ENTRE VISILLOSMARÍA ANTONIA SAN FELIPE |

Es de sobra conocido que todas las organizaciones humanas pierden crédito cuando sus seguidores observan una enorme distancia entre lo que proclaman y lo que practican. Así ha venido ocurriendo en la historia incluso con aquellas instituciones que se pregonan de inspiración divina. La Iglesia católica ilustra de maravilla el viejo refrán español que resume los hechos de un modo sintético cuando advierte de que «del dicho al hecho hay un trecho». Así, las quiebras del sexto mandamiento llevan tiempo sonrojando a esa institución que predica la pureza casi desde su fundación.

«¡Cuánta suciedad hay en la Iglesia!», exclamó el cardenal Joseph Ratzinger en un vía crucis, en abril del 2005, antes del cónclave que lo proclamó Papa y lo rebautizó como Benedicto XVI. Ratzinger no estaba recordando, por ejemplo, a Alejandro VI, el papa Borgia, sino que probablemente tenía en la cabeza casos que le han estallado en las manos en medio de su pontificado. Recordemos el escándalo de Marcial Maciel, el fundador de los Legionarios de Cristo, que ha pasado de pretender ser «santo» y de gozar del favor de Juan Pablo II a constatarse sus inclinaciones pederastas o su múltiple paternidad con variadas señoras.

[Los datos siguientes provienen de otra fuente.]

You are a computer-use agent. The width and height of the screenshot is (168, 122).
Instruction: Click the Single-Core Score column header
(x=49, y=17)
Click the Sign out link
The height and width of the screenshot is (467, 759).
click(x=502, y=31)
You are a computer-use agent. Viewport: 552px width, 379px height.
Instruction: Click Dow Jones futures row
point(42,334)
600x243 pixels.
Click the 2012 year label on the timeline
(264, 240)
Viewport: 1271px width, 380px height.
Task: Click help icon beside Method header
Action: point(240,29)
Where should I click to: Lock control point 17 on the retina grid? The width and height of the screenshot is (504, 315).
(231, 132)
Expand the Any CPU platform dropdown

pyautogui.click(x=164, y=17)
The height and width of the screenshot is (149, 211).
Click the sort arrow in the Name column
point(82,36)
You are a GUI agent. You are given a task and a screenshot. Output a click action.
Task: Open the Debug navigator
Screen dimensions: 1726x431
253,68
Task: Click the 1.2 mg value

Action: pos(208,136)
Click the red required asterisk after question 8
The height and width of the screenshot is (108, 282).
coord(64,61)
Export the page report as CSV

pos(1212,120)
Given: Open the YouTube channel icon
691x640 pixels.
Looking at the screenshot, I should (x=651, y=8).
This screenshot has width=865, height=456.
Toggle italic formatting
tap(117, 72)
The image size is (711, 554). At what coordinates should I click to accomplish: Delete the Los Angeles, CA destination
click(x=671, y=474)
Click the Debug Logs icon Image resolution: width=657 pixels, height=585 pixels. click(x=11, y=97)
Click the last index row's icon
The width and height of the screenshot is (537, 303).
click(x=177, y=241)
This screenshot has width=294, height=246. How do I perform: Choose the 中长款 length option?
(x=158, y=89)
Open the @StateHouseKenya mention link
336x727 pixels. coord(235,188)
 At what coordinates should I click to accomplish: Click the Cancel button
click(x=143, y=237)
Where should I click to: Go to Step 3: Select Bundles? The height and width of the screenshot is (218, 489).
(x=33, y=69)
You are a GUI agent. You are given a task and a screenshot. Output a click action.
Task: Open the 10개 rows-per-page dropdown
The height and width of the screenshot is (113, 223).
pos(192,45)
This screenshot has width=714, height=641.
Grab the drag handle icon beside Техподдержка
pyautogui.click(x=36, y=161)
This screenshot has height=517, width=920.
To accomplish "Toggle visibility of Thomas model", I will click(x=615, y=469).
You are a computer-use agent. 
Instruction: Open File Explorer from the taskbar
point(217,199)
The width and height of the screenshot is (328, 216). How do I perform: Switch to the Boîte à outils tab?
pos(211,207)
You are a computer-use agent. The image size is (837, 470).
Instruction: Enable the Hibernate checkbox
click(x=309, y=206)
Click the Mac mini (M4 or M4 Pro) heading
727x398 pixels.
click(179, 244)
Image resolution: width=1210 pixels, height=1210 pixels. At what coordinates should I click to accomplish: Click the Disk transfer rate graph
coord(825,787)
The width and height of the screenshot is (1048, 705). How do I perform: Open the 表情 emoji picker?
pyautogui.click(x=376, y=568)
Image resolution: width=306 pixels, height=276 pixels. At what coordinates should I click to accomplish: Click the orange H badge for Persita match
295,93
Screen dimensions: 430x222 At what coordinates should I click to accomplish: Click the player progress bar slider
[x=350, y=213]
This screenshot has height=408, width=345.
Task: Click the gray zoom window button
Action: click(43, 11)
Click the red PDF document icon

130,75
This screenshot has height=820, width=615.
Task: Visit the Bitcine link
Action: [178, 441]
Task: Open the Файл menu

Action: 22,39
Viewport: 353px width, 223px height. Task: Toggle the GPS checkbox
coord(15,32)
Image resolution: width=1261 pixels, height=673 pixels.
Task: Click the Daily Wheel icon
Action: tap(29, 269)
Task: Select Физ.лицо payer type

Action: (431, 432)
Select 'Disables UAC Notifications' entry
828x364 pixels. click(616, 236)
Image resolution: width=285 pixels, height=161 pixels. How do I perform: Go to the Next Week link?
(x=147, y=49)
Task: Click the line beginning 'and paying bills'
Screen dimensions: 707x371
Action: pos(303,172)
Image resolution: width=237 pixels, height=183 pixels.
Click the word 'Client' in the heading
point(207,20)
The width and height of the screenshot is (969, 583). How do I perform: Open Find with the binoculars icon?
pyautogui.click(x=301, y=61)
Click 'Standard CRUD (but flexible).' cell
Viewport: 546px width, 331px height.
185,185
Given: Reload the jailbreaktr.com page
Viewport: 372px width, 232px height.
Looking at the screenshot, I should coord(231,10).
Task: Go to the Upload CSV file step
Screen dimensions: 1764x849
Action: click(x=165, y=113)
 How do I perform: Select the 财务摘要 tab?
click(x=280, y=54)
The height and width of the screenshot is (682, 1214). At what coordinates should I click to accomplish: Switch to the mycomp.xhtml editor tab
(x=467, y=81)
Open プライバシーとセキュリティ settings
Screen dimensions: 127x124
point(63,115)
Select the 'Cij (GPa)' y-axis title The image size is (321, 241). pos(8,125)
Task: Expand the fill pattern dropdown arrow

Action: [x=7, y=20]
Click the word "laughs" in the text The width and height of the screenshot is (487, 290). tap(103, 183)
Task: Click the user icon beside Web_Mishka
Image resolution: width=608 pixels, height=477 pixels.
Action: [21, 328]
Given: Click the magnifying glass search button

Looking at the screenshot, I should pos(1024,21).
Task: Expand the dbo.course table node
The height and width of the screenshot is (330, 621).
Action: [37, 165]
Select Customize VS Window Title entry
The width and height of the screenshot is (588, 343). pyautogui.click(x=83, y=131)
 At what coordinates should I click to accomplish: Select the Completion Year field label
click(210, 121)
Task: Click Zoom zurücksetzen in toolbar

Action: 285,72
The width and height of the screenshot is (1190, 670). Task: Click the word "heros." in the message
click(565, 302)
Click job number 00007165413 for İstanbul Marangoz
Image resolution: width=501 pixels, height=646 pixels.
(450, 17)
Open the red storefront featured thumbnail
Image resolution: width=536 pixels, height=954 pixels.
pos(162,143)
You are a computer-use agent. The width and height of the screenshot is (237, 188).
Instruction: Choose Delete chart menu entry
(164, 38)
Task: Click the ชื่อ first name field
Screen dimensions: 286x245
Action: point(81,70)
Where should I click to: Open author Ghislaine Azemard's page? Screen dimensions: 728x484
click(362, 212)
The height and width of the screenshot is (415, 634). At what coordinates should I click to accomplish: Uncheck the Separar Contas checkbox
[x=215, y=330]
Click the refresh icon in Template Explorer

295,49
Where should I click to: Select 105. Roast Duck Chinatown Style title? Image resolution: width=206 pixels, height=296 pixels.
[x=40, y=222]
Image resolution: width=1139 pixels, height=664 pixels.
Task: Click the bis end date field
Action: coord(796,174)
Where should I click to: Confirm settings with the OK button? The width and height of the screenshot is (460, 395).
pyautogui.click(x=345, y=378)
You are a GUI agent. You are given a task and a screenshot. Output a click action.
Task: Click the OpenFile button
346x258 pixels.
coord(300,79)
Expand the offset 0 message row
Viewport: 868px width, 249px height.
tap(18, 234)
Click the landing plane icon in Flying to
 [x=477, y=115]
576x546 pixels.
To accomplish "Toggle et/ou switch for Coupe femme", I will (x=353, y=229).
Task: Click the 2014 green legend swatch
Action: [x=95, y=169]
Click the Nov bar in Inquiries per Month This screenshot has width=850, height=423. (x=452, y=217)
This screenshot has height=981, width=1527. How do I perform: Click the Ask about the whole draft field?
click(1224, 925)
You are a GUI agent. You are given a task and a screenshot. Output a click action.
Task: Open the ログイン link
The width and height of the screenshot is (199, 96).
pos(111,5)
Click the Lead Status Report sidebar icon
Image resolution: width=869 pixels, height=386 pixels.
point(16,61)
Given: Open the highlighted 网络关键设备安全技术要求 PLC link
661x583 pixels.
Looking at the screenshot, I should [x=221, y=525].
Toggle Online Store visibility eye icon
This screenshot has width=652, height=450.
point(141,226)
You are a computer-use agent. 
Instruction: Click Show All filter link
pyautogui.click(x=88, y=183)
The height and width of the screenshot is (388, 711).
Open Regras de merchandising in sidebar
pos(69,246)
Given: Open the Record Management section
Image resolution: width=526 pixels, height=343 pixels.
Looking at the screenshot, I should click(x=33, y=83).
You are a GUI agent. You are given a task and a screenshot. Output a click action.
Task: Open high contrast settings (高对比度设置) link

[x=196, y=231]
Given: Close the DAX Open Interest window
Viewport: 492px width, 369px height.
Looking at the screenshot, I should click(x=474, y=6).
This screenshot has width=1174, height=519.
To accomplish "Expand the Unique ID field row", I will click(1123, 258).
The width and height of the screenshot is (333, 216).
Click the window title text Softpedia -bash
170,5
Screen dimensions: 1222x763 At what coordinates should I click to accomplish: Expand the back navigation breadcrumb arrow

Estamos ahora bajo el impacto del 'Informe Murphy', que ha revelado la crudeza de la actuación de múltiples sacerdotes pederastas en Irlanda que abusaron reiteradamente, durante años y con la connivencia de las autoridades civiles y eclesiásticas de su país, de más de 450 niños. Los hechos se han conocido ahora, pero la Iglesia católica lo sabía desde antaño y no sólo no sancionó a los infractores de su propio código religioso y también de la ley civil, sino que se dedicó a trasladarlos de parroquia en parroquia para que los libidinosos fueran encontrando nuevas víctimas propiciatorias. Es decir que, si se conjuraba la mala suerte, se iba un pederasta de la parroquia y llegaba otro. El escándalo ha tomado tal nivel de difusión que el propio Benedicto XVI acaba de mostrar su pesar por el comportamiento de algunos curas y ha pedido a los suyos «trabajar para restaurar la credibilidad de la Iglesia», único motivo de su preocupación. Hasta hoy el Papa no ha pedido perdón por la diligencia con la que la Iglesia católica actuó para proteger a los suyos durante años y años, olvidando que para las víctimas del abuso, cada minuto de su tormento alcanzaba dimensiones de eternidad. No es de extrañar que la asociación 'One in Four' ('Uno de cada Cuatro'), que representa a las víctimas, se haya mostrado decepcionada. Benedicto XVI pide ahora «tolerancia cero» pero cuando era el todopoderoso prefecto de la Congregación para la Doctrina de la Fe (ex santo Oficio de la Inquisición) no apoyó la investigación abierta en Irlanda. La Iglesia, tan proclive a encubrir los pecados propios mientras juzga con tanta dureza los comportamientos ajenos, debiera ahora ejercer la humildad que predica pidiendo perdón a cada una de las víctimas no sólo por los abusos sexuales sino por la soberbia con que ejercieron el ministerio eclesiástico los encubridores. A mi juicio, es la única forma de recuperar la credibilidad que Benedicto XVI tanto desea.